Consigne écrite 1
D'après le texte sur la convention de 1997, en quelle année les six pays riverains de la Volta ont-ils conclu une convention portant statut de ce fleuve ?

━━━ Texte à lire ━━━

Il s'agit là des zones de conflits ouverts, qui se traduisent par des tensions diplomatiques plus ou moins vives, et qui ne sont pas exclusives d'autres affrontements non identifiés à ce jour.
La convention de 1997 fournit aux Etats qui le souhaiteraient un cadre juridique clair, et promu par l'ONU, pour une gestion concertée des fleuves transfrontaliers.
Ce texte, même s'il n'est pas encore entré en application faute des 35 ratifications requises, a déjà permis des avancées notables. Ainsi, les six pays riverains de la Volta (Bénin, Burkina-Faso, Côte d'Ivoire, Ghana, Mali et Togo) ont-ils conclu en 2007 une convention portant statut de ce fleuve, et créant l'Autorité du bassin de la Volta , qui s'appuie sur la convention de 1997.
De même, le Mali, la Mauritanie et le Sénégal ont actualisé, en 2002 , avec la charte des eaux du Fleuve Sénégal , inspirée par la convention de 1997, l'organisation pour la mise en valeur de ce fleuve, établie en 1972. Dans ces deux cas, la notion de bassin versant d'un fleuve, sur lequel s'appuie le texte de 1997, constitue la base de la coopération interétatique.
CONCLUSION
La position de la France envers la convention de 1997 a évolué : à une abstention initiale, due à un contentieux désormais résolu à son avantage, s'est substitué l'engagement, pris lors du Forum mondial de l'eau réuni à Istanbul en 2009, de ratifier cette convention.

━━━

Consigne écrite 2
Comptez les lignes qui contiennent la chaîne « formatting » et donnez uniquement ce nombre.

━━━ Lignes disponibles ━━━

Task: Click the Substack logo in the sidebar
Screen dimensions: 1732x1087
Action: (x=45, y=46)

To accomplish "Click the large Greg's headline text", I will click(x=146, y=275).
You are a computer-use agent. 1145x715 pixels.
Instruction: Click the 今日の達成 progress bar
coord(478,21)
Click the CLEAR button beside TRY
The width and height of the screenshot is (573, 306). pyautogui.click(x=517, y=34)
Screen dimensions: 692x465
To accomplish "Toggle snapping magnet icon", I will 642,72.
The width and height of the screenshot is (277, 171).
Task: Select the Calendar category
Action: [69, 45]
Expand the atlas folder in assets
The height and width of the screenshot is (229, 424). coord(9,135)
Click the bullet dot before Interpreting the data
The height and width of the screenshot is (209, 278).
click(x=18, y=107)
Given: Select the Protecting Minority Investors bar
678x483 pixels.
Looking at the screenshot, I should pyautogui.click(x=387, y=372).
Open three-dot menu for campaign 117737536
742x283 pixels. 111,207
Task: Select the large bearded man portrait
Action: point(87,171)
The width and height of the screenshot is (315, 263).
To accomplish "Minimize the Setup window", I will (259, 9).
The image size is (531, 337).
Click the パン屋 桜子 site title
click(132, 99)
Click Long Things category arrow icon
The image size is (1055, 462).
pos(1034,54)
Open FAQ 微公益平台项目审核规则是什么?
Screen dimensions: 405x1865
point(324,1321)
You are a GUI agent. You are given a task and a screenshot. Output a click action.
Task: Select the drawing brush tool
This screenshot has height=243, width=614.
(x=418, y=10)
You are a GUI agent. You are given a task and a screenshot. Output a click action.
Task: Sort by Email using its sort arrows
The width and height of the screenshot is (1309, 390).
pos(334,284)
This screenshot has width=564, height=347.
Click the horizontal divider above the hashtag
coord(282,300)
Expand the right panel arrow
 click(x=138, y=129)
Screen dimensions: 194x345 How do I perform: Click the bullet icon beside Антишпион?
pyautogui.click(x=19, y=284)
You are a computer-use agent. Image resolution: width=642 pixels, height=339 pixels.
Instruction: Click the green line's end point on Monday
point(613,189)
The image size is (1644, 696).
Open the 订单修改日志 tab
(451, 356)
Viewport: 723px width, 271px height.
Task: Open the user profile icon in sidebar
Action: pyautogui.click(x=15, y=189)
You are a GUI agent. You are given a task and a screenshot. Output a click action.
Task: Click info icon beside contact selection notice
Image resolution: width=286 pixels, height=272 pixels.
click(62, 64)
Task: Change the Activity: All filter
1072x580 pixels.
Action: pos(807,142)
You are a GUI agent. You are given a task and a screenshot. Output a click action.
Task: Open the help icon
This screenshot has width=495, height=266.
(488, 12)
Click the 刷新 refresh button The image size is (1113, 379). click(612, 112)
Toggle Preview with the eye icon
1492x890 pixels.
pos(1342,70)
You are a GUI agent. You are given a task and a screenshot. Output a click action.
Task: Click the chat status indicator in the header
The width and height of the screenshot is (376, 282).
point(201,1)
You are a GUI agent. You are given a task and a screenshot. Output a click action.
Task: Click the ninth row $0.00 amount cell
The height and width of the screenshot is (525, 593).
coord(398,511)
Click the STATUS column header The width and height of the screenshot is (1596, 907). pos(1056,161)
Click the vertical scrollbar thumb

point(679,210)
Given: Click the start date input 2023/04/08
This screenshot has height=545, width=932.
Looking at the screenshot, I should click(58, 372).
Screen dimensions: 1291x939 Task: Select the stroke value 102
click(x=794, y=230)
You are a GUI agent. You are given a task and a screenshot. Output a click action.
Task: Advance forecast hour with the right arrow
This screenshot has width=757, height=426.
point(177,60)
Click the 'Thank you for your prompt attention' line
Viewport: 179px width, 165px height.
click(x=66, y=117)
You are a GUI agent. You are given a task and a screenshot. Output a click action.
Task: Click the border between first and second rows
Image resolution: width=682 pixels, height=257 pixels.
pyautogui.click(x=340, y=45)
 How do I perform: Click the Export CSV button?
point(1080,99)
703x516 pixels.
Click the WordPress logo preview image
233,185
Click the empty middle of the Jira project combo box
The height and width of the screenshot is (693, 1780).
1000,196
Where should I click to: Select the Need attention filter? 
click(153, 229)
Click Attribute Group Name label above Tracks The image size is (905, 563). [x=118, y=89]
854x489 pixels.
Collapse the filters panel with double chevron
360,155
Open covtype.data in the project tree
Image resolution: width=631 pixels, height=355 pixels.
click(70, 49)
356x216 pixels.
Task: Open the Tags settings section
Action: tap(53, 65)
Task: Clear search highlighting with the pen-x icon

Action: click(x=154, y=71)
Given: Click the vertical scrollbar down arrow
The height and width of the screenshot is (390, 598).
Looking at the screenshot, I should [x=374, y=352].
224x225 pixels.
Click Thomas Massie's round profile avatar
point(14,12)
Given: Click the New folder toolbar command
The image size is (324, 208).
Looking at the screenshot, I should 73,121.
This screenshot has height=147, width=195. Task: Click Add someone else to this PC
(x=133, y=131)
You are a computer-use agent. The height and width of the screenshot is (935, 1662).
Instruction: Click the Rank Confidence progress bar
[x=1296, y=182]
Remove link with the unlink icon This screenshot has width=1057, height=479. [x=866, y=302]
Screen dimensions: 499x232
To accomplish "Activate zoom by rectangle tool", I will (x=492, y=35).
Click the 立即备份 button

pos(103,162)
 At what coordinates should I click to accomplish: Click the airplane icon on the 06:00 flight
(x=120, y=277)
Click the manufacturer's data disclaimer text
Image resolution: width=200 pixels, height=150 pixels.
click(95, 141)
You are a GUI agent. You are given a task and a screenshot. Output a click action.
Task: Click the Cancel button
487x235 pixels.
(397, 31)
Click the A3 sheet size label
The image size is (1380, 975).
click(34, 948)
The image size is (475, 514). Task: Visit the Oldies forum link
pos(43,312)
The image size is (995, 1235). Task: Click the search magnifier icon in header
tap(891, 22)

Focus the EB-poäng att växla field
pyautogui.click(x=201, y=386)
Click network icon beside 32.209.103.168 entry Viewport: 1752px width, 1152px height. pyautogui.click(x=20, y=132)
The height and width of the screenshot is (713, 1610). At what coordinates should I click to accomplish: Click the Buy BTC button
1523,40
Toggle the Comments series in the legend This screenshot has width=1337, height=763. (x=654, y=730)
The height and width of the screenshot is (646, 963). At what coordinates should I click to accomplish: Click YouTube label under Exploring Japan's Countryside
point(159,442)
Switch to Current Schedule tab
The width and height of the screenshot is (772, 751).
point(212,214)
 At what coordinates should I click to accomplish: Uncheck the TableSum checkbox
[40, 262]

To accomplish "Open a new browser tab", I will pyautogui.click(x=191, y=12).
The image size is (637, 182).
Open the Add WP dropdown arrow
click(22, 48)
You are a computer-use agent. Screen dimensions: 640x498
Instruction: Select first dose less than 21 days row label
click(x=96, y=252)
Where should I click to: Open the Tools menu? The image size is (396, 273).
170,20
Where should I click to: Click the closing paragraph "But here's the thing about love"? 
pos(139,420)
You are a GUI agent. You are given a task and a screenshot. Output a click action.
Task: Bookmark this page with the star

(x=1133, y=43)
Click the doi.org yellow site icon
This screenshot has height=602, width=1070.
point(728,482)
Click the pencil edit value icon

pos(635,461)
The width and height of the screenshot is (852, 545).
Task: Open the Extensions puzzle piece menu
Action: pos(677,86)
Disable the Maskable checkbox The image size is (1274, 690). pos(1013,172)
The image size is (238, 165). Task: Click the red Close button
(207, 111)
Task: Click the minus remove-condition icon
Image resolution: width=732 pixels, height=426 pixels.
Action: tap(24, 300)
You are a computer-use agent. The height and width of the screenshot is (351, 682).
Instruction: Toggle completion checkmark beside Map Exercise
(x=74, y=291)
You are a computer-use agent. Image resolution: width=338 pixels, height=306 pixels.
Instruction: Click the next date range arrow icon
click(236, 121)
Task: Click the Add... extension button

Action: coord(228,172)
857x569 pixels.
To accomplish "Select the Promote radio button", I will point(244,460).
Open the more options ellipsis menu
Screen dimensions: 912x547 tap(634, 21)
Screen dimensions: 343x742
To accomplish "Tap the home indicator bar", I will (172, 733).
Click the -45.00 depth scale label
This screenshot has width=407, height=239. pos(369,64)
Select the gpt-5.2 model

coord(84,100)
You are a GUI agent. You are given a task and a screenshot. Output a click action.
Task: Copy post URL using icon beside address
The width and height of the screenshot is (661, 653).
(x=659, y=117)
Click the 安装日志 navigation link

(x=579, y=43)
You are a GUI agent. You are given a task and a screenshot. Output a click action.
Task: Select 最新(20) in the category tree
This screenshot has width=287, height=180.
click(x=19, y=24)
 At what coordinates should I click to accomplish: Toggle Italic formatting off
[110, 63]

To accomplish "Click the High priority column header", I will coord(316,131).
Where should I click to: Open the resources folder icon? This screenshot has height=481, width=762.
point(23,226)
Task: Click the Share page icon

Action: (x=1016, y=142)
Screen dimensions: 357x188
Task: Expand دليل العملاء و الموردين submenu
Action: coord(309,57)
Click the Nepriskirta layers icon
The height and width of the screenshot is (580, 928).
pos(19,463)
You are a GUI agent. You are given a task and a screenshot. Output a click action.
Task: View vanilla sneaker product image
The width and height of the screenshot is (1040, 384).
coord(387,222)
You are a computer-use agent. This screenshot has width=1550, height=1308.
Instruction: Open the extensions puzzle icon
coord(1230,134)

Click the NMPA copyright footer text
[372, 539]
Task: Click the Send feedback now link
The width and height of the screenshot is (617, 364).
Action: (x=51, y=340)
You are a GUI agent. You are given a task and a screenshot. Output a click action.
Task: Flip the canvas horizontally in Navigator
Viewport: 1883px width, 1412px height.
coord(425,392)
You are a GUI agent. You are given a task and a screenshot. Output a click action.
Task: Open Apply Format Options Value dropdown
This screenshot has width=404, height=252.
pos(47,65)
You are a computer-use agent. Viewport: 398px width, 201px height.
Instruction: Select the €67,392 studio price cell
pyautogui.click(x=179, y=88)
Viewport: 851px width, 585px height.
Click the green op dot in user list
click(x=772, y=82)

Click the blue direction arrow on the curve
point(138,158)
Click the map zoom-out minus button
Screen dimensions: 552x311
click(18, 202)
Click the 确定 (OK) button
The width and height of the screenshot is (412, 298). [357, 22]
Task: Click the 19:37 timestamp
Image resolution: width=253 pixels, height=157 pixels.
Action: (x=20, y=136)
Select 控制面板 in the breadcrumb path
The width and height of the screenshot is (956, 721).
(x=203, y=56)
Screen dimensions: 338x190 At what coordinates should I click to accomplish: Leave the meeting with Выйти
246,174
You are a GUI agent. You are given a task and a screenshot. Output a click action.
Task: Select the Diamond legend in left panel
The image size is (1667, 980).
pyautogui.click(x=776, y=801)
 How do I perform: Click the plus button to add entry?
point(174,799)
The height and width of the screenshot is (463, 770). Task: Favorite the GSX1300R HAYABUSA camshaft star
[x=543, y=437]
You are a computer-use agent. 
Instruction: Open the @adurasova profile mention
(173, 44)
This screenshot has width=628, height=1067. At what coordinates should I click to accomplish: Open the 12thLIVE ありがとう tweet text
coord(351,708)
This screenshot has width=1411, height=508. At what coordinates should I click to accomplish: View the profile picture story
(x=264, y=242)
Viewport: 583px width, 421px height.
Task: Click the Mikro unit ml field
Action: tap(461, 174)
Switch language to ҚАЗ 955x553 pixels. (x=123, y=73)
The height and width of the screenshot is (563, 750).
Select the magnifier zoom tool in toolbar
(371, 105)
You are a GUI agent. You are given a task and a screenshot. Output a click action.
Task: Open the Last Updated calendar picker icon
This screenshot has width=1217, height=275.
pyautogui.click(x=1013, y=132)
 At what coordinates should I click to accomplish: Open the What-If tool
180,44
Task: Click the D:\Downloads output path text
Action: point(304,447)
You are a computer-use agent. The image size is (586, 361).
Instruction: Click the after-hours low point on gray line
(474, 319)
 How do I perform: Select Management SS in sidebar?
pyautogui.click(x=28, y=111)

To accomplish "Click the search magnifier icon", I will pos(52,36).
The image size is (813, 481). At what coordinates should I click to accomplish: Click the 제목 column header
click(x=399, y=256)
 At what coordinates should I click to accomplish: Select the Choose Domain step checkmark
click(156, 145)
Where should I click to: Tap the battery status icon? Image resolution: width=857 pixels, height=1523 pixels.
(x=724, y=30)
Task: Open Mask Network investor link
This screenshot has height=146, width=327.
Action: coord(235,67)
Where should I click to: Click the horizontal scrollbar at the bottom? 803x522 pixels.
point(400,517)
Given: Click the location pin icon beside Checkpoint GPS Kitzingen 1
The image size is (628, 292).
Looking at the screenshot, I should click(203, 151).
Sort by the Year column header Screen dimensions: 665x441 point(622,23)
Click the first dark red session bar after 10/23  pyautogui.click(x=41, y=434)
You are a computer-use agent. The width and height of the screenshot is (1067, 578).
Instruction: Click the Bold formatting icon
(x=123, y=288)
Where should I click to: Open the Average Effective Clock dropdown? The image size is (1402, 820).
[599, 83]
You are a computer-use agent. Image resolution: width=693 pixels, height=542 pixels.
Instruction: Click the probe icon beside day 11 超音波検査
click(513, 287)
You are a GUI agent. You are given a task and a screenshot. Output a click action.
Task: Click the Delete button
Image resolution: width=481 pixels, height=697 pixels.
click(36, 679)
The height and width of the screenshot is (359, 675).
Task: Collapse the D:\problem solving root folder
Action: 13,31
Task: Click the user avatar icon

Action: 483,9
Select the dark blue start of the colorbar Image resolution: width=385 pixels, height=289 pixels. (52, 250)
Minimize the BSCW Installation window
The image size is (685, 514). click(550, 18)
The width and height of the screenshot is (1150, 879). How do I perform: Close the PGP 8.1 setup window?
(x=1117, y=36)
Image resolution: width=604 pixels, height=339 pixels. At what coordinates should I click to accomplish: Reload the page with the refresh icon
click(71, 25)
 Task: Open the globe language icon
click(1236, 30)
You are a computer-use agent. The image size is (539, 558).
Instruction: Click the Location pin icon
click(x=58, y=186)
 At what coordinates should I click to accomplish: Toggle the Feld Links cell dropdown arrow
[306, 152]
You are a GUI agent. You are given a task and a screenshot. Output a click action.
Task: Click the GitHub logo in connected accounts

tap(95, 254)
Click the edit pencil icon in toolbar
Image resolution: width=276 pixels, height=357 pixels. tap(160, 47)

━━━

Réponse complète 1
En 2007.

Réponse complète 2
2